Latar Belakang Masalah

X didenda pada Desember lalu oleh regulator teknologi UE karena melanggar aturan konten online, merupakan sanksi pertama di bawah Digital Services Act (DSA) yang mewajibkan platform menangani konten ilegal dan berbahaya.

Investigasi UE selama dua tahun menemukan bahwa tanda centang biru X menyesatkan pengguna, karena siapa pun bisa mendapatkannya dengan berbayar, tidak seperti praktik industri sebelumnya.

Sebelum diubah Elon Musk pada 2022 setelah membeli Twitter (sekarang X) seharga 44 miliar dolar, tanda centang biru menandakan verifikasi identitas tokoh publik.

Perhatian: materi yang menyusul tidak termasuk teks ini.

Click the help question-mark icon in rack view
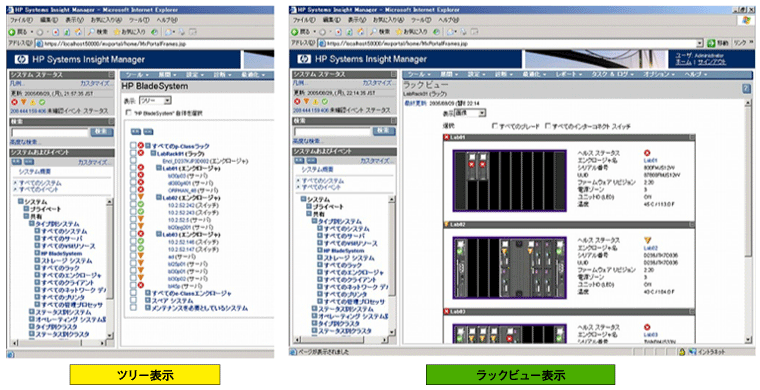The height and width of the screenshot is (390, 760). [x=746, y=88]
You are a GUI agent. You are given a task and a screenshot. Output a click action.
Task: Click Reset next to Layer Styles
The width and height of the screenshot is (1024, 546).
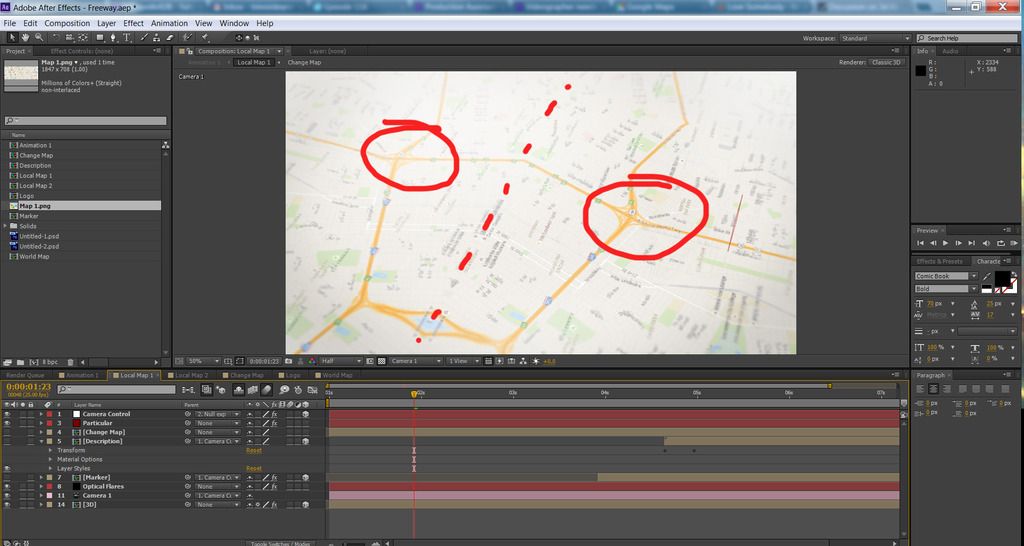click(254, 468)
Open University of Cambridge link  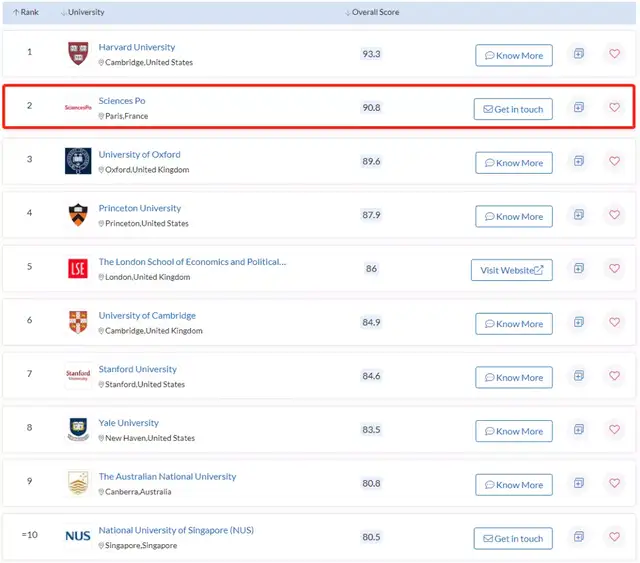(x=147, y=316)
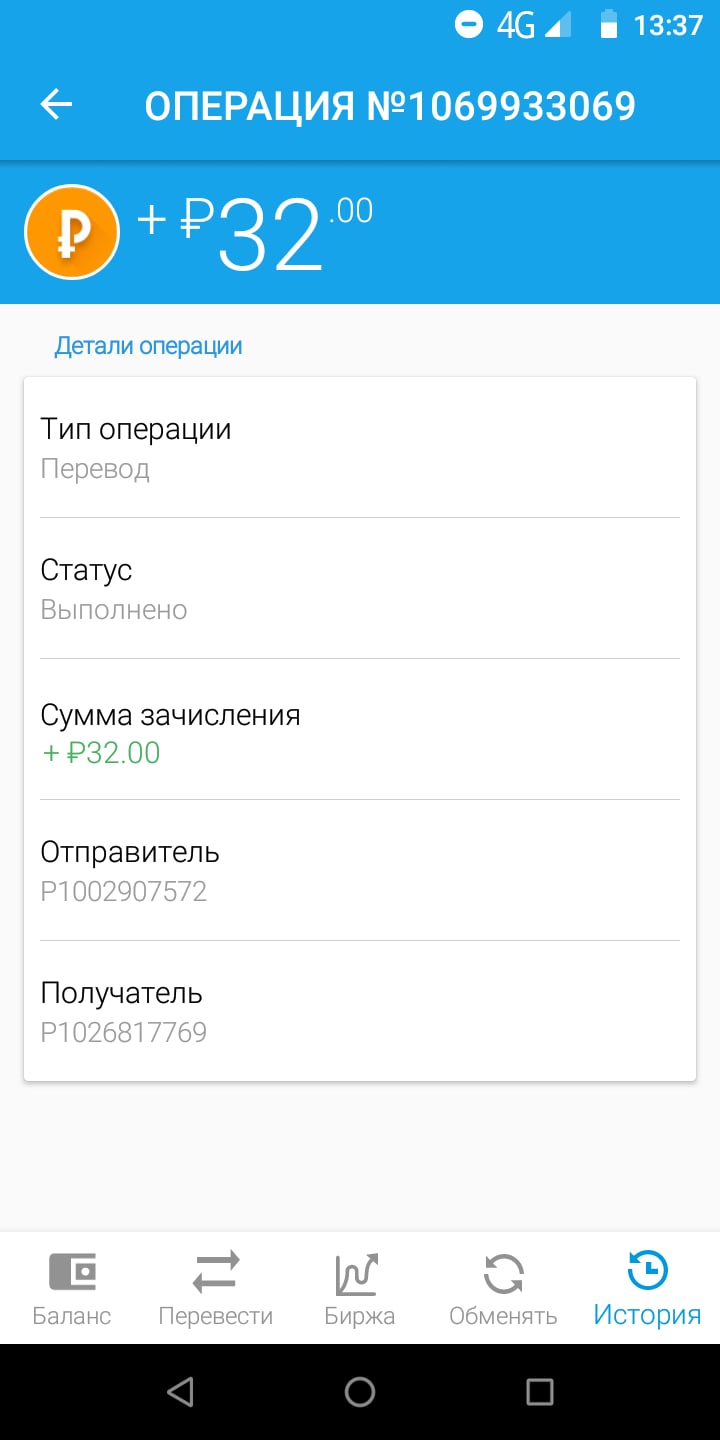The image size is (720, 1440).
Task: Tap the Отправитель account P1002907572
Action: 124,891
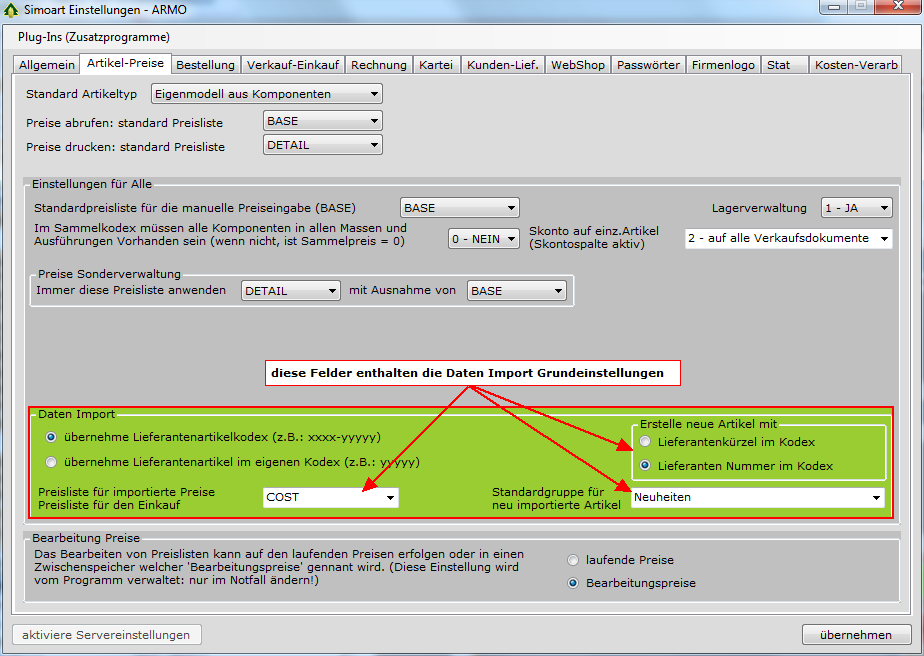Screen dimensions: 924x656
Task: Click the Simoart app icon in title bar
Action: coord(12,10)
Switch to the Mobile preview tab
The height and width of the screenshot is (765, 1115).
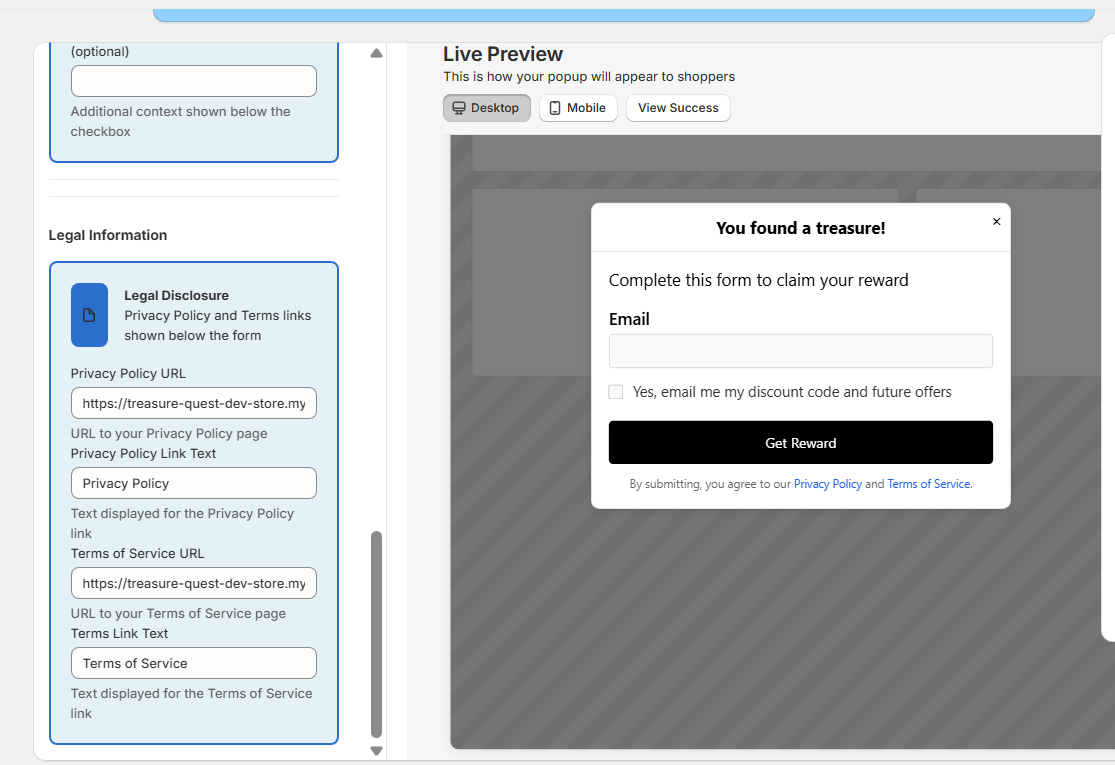tap(577, 107)
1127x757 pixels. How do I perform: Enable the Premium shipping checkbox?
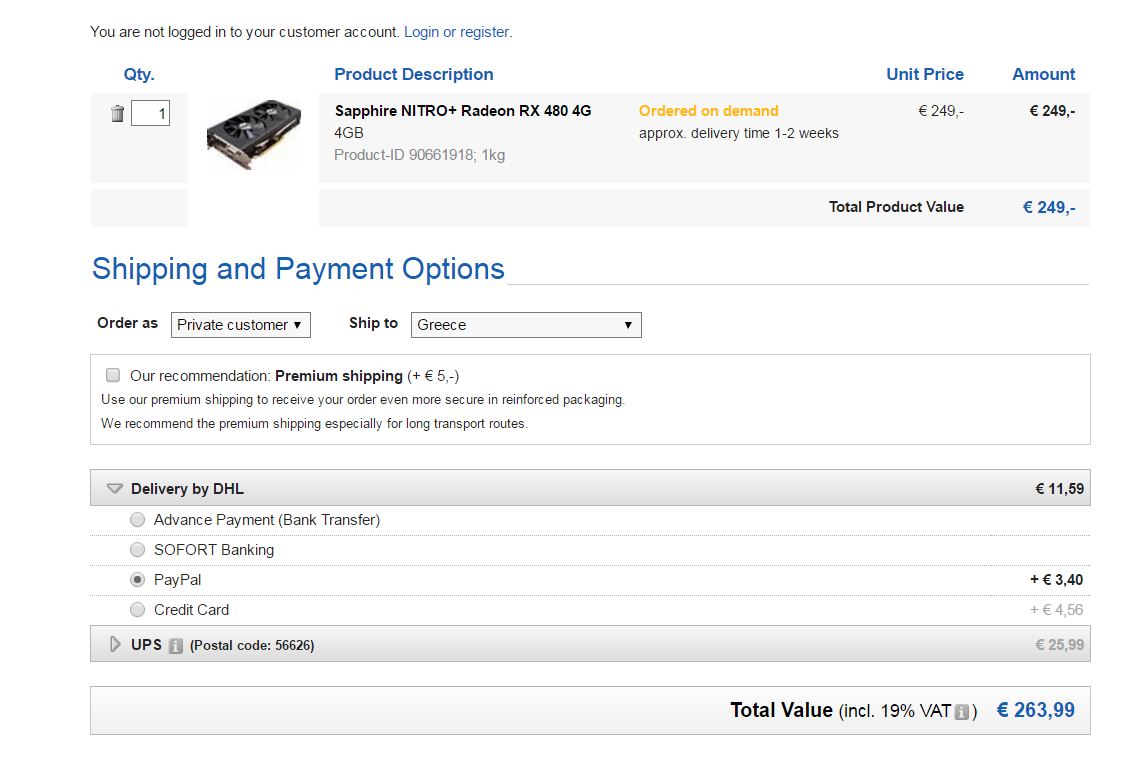pos(113,375)
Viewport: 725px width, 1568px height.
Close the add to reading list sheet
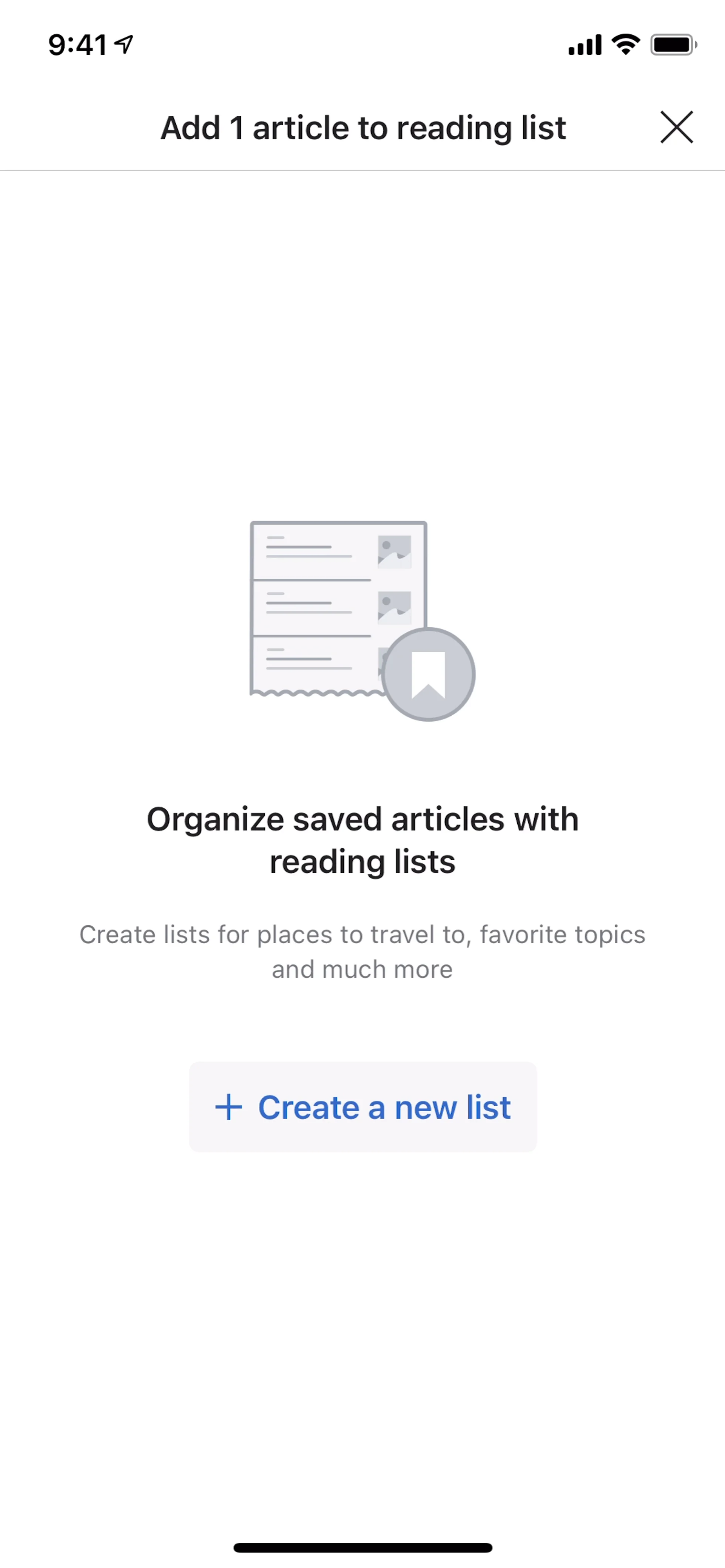point(676,127)
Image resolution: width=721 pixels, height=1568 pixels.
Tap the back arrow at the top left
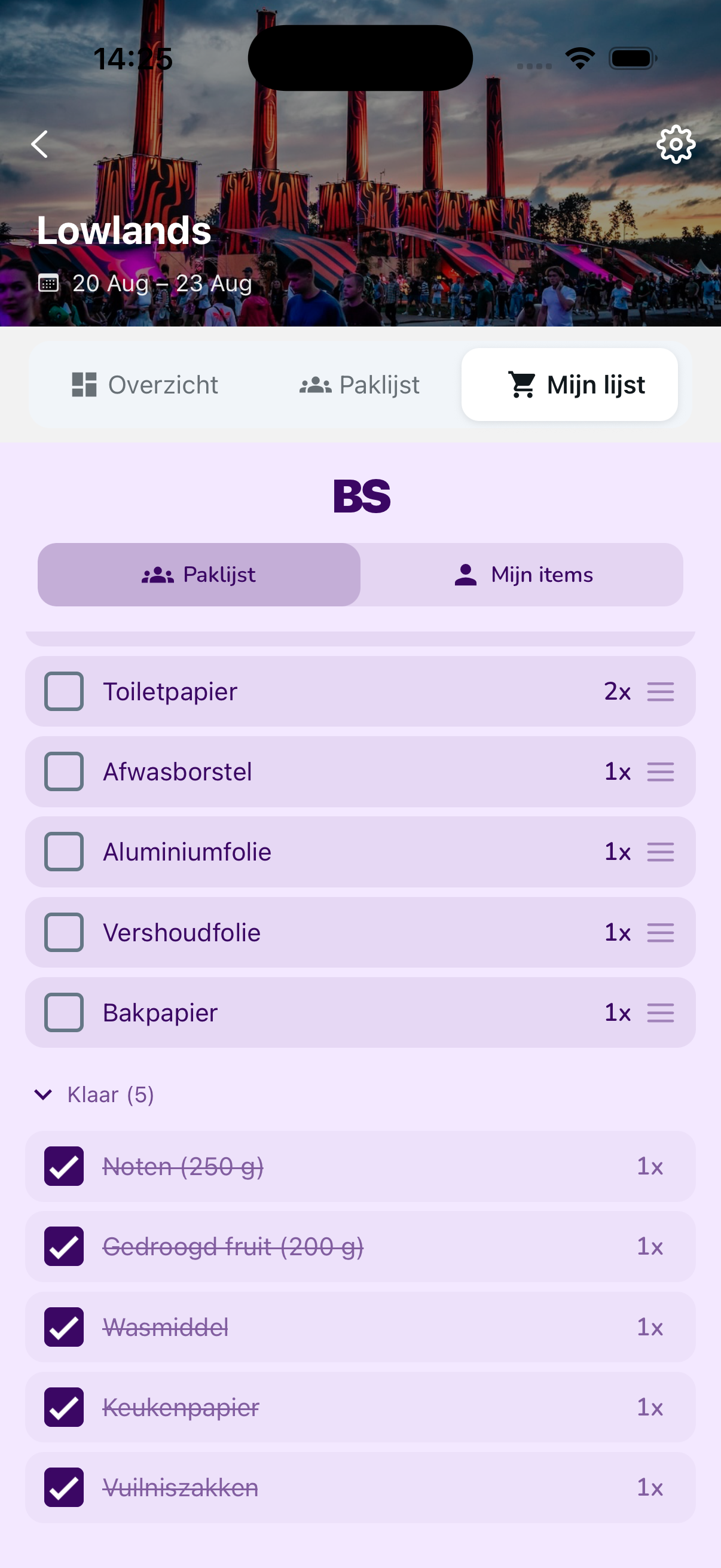click(x=39, y=144)
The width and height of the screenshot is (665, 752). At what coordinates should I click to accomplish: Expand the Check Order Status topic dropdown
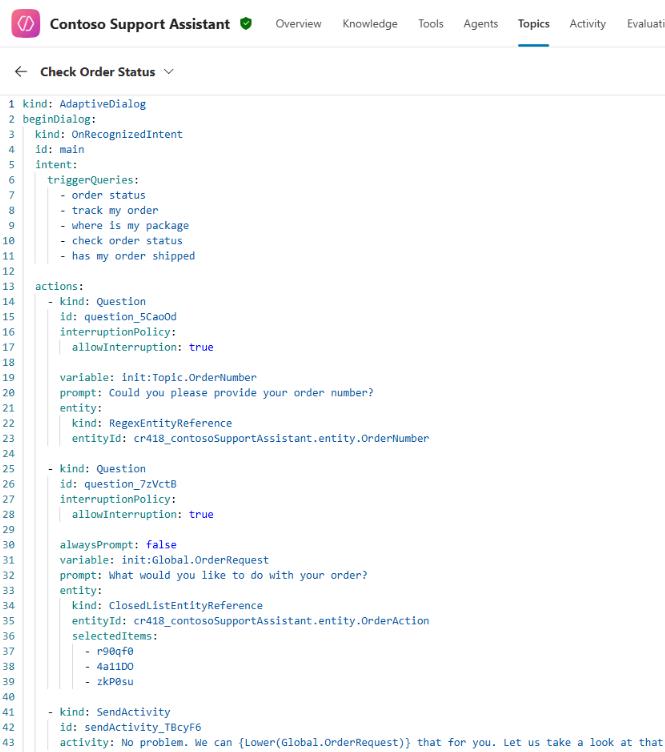pos(167,72)
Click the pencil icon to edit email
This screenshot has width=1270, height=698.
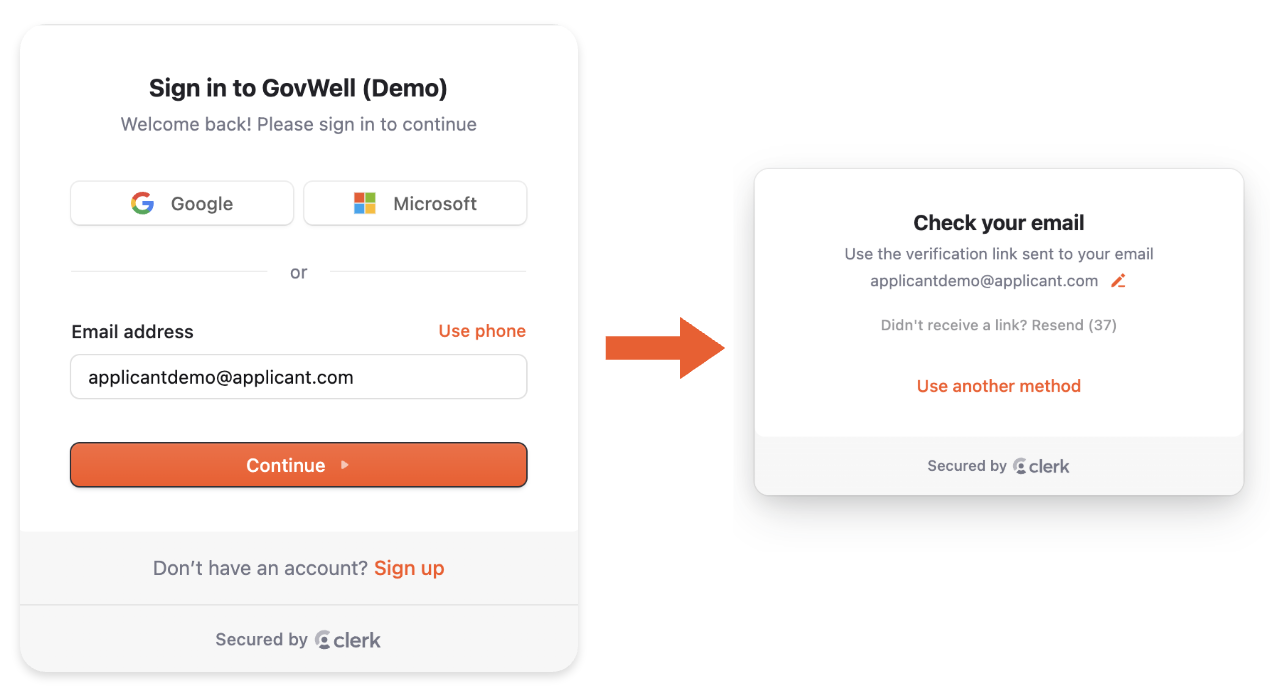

Respons X dan Komisi Eropa

Menurut Bloomberg News yang dikutip Reuters, juru bicara Komisi Eropa Thomas Regnier menyatakan X telah mengajukan "remedies" terkait fitur tanda centang biru.

Komisi akan menilai usulan perubahan tersebut secara teliti sebelum menyetujuinya.

Baik Komisi Eropa maupun X belum merespons permintaan komentar Reuters.

Dampak Lebih Luas

Perubahan ini merupakan bagian dari tekanan regulasi UE terhadap platform besar untuk mencegah penipuan dan konten berbahaya, meski DSA menuai kritik dari pemerintah AS.

Denda 120 juta euro setara sekitar 138 juta dolar AS, menekan X untuk menyesuaikan model berbayar verifikasinya di wilayah Eropa.